- WHAT IS NEEDED -
Locate each line in the records containing the string "tool", where case counts, and copy those lines.

- RECORDS SUPPLIED -
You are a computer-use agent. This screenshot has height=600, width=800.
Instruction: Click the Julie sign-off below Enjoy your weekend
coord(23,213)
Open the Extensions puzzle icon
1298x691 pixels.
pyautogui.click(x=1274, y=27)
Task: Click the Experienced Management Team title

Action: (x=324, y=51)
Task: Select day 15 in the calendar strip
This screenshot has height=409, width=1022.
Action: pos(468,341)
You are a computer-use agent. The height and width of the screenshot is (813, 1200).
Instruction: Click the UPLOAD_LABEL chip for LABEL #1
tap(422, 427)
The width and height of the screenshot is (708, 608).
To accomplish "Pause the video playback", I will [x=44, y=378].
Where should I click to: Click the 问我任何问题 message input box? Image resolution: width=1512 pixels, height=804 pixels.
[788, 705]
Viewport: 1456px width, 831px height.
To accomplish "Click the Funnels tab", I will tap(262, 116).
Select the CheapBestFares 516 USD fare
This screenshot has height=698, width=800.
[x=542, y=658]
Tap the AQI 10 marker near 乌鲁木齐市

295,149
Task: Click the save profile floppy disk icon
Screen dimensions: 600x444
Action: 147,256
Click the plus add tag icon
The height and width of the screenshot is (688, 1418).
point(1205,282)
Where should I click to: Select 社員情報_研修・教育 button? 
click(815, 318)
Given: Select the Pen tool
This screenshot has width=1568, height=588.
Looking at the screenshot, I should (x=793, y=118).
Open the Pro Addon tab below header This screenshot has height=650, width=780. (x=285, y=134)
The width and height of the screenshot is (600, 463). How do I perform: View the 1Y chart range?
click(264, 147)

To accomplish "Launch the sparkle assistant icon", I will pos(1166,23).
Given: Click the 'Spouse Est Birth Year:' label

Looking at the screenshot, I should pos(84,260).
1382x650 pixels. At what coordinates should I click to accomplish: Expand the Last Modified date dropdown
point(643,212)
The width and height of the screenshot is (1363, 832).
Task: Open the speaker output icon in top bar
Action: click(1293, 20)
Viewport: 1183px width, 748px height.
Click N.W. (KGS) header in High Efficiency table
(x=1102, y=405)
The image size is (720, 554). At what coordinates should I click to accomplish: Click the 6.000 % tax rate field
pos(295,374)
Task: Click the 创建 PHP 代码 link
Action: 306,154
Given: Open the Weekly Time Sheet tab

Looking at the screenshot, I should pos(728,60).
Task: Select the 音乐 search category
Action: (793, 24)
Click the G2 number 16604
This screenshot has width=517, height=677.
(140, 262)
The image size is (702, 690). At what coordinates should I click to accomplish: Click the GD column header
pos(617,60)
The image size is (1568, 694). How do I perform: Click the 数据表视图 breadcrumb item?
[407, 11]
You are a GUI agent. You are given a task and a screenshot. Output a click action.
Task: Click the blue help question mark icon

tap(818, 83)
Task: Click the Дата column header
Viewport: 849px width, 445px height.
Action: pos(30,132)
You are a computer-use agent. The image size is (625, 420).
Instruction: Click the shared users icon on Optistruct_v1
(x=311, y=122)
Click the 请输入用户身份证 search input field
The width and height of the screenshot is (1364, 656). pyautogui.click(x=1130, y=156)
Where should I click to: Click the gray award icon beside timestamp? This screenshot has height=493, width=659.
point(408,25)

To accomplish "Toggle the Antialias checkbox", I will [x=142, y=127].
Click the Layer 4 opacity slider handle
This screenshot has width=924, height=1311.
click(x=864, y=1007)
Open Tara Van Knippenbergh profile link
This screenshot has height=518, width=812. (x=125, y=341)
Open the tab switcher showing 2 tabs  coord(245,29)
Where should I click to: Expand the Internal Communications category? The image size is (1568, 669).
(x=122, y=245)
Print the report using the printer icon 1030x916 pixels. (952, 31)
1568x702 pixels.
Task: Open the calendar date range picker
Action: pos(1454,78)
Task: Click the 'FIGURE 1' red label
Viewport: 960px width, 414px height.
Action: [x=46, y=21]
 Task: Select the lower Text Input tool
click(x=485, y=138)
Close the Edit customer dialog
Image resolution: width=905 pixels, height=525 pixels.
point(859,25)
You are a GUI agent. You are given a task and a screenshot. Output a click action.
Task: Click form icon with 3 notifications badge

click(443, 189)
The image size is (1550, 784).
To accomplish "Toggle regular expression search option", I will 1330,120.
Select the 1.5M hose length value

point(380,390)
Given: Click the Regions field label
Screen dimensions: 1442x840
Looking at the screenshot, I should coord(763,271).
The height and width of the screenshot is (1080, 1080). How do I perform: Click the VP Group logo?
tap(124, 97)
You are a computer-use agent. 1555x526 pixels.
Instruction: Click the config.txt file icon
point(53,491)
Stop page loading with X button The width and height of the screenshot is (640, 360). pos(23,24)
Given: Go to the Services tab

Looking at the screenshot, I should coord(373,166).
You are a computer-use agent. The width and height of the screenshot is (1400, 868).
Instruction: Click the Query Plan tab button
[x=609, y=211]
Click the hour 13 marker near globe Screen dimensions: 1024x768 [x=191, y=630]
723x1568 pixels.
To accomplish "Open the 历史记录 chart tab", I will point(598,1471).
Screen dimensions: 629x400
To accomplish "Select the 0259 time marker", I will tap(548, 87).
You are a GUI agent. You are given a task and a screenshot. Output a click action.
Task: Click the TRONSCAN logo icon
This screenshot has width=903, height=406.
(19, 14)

- SOLUTION TO THIS PROBLEM -
Given: Select the Pen tool
 Task: Select the lower Text Input tool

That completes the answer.